On April 14, 2004, Appellants, Jennifer and Jon Kolb, recorded a deed
conveying “an undivided one-half interest as tenants by the entirety jointly
and as joint tenants with rights of survivorship in two parcels . . . each” to
Appellants, Norman and Esther Kolb, and to Jennifer and Jon Kolb.
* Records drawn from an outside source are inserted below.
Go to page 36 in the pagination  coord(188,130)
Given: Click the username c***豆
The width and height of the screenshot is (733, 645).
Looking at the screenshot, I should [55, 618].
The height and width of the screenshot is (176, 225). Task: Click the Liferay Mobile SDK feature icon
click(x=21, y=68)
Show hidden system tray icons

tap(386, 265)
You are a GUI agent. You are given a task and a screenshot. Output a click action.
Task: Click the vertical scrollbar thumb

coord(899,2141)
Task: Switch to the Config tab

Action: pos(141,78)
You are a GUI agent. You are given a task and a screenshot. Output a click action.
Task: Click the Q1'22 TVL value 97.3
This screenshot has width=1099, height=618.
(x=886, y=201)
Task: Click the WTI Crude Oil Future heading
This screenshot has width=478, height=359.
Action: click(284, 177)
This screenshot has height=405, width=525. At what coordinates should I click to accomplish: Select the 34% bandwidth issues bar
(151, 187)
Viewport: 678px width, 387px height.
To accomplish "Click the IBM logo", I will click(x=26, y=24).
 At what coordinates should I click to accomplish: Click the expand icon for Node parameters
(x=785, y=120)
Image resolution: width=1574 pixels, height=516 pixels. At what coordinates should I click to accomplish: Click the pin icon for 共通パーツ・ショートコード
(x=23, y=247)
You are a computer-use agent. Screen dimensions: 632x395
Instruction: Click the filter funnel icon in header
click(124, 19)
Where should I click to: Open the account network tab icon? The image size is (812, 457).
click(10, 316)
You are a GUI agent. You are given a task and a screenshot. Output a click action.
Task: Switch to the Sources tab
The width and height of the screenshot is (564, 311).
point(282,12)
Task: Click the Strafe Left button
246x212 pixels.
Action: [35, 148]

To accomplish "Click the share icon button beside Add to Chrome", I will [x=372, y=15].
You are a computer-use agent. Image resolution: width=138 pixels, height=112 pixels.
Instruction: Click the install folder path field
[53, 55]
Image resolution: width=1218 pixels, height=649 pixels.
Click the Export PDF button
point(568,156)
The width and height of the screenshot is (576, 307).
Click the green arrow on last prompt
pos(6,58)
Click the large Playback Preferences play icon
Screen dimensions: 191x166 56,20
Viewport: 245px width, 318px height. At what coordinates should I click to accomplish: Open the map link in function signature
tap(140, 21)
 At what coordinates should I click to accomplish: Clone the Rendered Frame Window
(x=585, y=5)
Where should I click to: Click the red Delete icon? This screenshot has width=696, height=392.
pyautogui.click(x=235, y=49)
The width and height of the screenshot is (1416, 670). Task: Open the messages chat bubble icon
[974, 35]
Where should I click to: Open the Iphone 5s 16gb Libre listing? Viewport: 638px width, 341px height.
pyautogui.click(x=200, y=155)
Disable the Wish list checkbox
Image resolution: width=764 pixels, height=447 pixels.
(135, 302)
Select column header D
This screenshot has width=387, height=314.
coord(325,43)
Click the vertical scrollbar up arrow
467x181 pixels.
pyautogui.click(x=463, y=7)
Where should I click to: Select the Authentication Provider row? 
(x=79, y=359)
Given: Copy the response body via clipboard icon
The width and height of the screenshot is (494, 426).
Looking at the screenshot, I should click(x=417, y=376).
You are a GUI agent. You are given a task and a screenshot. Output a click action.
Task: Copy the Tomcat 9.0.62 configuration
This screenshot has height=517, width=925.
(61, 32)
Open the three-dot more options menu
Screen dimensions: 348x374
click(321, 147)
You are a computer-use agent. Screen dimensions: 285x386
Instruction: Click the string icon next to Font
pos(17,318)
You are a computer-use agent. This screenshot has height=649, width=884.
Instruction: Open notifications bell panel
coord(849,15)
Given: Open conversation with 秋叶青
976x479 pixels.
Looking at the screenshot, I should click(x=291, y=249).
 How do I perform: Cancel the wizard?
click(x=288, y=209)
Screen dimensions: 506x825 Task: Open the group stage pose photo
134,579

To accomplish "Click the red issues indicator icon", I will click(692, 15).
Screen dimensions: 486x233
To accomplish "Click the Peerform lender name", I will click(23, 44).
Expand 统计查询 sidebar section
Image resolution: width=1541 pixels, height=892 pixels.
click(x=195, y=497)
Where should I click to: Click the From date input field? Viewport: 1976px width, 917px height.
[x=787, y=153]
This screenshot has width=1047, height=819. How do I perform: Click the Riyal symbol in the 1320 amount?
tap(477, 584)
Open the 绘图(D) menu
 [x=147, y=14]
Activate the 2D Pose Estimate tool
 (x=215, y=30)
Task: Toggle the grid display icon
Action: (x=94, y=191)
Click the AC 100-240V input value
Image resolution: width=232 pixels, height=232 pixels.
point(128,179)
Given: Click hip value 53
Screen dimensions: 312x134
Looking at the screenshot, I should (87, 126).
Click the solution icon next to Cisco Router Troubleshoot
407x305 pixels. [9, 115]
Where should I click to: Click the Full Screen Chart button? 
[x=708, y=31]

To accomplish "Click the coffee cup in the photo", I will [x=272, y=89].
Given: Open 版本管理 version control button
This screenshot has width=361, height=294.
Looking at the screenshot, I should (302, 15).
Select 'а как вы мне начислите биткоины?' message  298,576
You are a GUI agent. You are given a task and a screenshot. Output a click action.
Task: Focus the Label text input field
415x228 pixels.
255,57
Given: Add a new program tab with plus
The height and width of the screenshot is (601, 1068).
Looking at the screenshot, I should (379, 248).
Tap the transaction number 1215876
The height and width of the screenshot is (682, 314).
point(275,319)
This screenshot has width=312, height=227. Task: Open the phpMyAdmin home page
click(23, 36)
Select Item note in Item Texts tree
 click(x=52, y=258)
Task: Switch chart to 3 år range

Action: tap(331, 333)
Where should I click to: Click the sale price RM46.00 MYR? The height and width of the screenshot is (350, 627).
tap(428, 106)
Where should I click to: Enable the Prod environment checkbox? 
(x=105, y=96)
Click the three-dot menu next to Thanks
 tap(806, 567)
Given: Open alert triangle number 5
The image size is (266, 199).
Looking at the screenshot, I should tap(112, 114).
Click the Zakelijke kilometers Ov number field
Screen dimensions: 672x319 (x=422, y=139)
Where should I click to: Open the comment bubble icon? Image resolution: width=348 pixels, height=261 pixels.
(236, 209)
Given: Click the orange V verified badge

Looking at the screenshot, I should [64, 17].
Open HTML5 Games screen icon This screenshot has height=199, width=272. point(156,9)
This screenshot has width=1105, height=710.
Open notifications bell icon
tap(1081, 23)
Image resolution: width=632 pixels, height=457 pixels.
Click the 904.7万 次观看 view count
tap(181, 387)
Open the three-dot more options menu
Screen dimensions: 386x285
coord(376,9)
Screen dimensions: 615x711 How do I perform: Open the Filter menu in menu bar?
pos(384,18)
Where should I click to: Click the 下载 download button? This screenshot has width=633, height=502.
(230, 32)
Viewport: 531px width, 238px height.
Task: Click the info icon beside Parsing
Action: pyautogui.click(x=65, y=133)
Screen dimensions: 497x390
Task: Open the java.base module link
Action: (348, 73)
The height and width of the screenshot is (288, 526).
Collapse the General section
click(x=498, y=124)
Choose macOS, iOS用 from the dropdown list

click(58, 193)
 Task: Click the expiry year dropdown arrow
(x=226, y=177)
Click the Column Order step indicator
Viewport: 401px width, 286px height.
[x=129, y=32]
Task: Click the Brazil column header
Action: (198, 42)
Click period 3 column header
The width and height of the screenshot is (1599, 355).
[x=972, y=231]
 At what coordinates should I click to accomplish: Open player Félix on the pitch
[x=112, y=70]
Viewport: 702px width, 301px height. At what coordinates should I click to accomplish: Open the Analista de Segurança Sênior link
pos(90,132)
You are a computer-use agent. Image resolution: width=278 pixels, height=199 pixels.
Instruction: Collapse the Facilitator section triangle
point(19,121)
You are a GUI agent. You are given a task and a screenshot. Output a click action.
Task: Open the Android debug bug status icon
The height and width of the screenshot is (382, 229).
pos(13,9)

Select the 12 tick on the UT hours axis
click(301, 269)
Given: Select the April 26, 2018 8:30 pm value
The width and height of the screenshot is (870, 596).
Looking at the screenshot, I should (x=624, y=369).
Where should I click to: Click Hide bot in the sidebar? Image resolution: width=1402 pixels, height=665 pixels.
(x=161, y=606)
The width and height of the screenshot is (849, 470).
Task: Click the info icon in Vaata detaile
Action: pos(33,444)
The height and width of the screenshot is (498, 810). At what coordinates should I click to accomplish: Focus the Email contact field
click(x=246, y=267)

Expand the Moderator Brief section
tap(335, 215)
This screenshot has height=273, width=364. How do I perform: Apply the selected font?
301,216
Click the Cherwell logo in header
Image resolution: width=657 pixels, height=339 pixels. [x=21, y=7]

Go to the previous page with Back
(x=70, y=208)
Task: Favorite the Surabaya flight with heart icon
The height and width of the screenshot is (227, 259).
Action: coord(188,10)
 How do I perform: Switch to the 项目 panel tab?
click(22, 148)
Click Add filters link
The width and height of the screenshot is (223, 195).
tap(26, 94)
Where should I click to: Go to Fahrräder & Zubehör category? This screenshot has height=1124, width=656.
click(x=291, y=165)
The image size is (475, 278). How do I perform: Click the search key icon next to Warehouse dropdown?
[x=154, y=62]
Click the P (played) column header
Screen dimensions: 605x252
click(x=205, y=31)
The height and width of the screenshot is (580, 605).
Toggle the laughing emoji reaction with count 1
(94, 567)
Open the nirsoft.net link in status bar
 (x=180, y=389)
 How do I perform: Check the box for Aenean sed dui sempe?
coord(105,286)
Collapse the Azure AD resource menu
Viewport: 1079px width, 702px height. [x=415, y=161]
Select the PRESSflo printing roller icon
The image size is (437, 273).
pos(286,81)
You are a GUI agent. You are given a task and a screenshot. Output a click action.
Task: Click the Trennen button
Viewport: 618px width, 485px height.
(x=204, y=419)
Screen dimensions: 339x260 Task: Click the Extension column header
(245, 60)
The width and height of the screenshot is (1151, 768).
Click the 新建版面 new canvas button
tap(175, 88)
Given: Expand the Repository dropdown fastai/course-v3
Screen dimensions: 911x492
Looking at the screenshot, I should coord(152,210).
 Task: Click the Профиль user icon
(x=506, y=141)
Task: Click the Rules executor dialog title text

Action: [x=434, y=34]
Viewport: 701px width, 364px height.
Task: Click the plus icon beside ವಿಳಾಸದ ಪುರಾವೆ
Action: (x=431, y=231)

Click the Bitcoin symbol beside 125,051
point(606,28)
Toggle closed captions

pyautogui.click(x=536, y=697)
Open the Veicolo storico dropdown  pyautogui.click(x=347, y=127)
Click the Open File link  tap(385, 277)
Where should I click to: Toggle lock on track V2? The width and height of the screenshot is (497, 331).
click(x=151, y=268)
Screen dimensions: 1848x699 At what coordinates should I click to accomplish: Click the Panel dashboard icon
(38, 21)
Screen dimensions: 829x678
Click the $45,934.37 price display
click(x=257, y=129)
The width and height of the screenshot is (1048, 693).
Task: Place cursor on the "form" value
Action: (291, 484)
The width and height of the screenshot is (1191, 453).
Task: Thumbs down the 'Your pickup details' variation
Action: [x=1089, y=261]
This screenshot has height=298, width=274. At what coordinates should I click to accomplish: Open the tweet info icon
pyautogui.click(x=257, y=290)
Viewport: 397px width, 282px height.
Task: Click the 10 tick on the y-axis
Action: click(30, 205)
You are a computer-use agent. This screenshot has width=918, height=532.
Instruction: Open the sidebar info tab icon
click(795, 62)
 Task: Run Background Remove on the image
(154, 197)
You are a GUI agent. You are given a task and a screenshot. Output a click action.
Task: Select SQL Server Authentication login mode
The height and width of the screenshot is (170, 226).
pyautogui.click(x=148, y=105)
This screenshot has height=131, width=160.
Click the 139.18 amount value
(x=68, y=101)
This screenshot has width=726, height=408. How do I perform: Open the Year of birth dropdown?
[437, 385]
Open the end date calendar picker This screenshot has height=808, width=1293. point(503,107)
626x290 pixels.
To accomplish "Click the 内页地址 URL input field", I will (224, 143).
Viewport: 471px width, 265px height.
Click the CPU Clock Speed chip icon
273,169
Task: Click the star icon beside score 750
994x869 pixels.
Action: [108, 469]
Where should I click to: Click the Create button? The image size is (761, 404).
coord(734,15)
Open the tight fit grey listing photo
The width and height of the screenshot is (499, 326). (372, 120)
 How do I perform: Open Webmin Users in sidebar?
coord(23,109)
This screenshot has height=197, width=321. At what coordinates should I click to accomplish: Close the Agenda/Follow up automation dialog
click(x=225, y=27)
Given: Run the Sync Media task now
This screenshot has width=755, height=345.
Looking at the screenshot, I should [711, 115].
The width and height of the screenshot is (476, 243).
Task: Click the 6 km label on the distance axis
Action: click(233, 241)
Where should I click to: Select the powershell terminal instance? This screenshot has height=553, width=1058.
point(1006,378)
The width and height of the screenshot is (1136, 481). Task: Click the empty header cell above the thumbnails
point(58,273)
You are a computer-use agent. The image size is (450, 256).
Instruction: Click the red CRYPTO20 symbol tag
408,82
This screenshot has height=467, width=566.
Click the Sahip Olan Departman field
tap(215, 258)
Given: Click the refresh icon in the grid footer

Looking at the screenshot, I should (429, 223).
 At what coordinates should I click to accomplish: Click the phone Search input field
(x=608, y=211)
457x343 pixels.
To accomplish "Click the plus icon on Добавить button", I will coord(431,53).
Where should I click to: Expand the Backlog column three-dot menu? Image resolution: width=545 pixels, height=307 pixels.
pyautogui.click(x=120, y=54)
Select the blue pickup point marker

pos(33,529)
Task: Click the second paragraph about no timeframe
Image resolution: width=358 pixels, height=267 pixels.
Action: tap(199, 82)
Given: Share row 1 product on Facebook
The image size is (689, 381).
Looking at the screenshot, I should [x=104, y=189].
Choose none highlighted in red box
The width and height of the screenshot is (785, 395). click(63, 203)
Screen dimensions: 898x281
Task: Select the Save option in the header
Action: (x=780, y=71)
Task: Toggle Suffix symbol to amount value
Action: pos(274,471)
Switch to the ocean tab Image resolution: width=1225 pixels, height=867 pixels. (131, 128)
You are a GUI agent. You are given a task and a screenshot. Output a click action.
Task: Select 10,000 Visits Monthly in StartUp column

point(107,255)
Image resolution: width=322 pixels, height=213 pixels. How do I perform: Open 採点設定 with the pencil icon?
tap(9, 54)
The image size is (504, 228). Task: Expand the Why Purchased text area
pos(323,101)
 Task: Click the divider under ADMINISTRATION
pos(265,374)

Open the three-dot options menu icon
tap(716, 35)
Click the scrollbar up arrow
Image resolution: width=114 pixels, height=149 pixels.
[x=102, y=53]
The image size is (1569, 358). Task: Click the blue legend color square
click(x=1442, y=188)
([Appellee]’s Supplemental Response in Opposition to [Appellants]’ Motion
for Summary Judgment, 2/21/14, at 2) (record citation omitted). On
December 30, 2004, Appellants recorded a second deed wherein they
conveyed the property back to Jon and Jennifer Kolb as tenants by the
entireties in fee. (See Memorandum of Law in Support of [Appellee]’s Reply
to [Appellants]’ Motion for Summary Judgment, 2/10/14, at unnumbered
page 1; see id. at Exhibit A).
On January 18, 2005, Appellee’s predecessor-in-interest, First Horizon
Home Loan Corporation, executed a mortgage with Jennifer and Jon Kolb.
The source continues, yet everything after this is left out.